If we run npm run debug on the same you provided, we will at some point see the following in the output:

process version:0, version_count:1, state:1541, row:1, col:16
lex_external state:4, row:1, column:16
  skip character:10
  skip character:10
  skip character:' '
  skip character:' '
  skip character:' '
  skip character:' '
  consume character:'t'
lexed_lookahead sym:_newline, size:0
reduce sym:_string_literal, child_count:3
reduce sym:string, child_count:1
reduce sym:const, child_count:1
reduce sym:_expression, child_count:1
reduce sym:application_expression, child_count:2
reduce sym:_expression, child_count:1
shift state:640
process version:0, version_count:1, state:640, row:1, col:16
lex_external state:2, row:1, column:16
  skip character:10
  skip character:10
  skip character:' '
  skip character:' '
  skip character:' '
  skip character:' '
lex_internal state:347, row:1, column:16
  skip character:10
  skip character:10
  skip character:' '
  skip character:' '
  skip character:' '
  skip character:' '
  consume character:'t'
  consume character:'y'
  consume character:'p'
  consume character:'e'
  consume character:'t'
  consume character:'y'
  consume character:'p'
  consume character:'e'
lexed_lookahead sym:identifier, size:10

This is the parsing steps immediately following printfn "Hi". Where we can tell from:

reduce sym:_string_literal, child_count:3
reduce sym:string, child_count:1
reduce sym:const, child_count:1
reduce sym:_expression, child_count:1
reduce sym:application_expression, child_count:2
reduce sym:_expression, child_count:1

that we correctly parsed printfn "Hi" into an application_expression.

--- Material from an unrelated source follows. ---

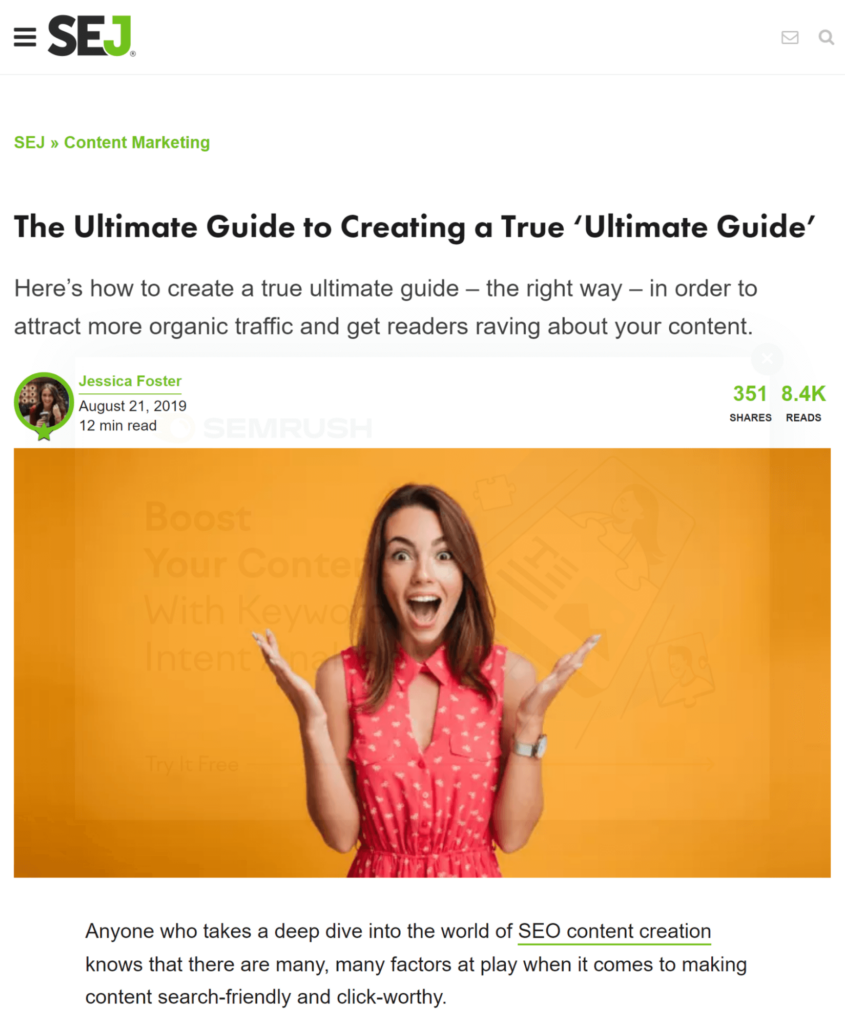Click the SEJ logo in header
Viewport: 845px width, 1024px height.
click(x=91, y=36)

We can then tell by the first lines:

lex_external state:4, row:1, column:16
  skip character:10
  skip character:10
  skip character:' '
  skip character:' '
  skip character:' '
  skip character:' '
  consume character:'t'
lexed_lookahead sym:_newline, size:0

That the external scanner consumed the newline characters and spaces up until the t of the type keyword and that resulted in a _newline token.

The _newline token is used by the sequential_expression in the grammar to check that two expressions start at the same level of indentation.

What we really wanted to happen at this point, is to parse the type as the start of a type_definition.

Both sequential_expression and type_definition are valid nodes in the module_elem node, which is the top-level node containing all elements of a module.

However, since the external scanner produced a _newline token, and neither module_elem nor type_definition accepts a _newline token the parser is forced to try and parse the rest of the file as the child node of a sequential_expression.

My idea would to handle _newline tokens in the module definition akin to sequential_expression. i.e. every sub-node but the first should have a _newline token before it. Then there will the probable precedence issues that will appear between _module_elem and sequential_expression that would have to be fixed to make it all correct.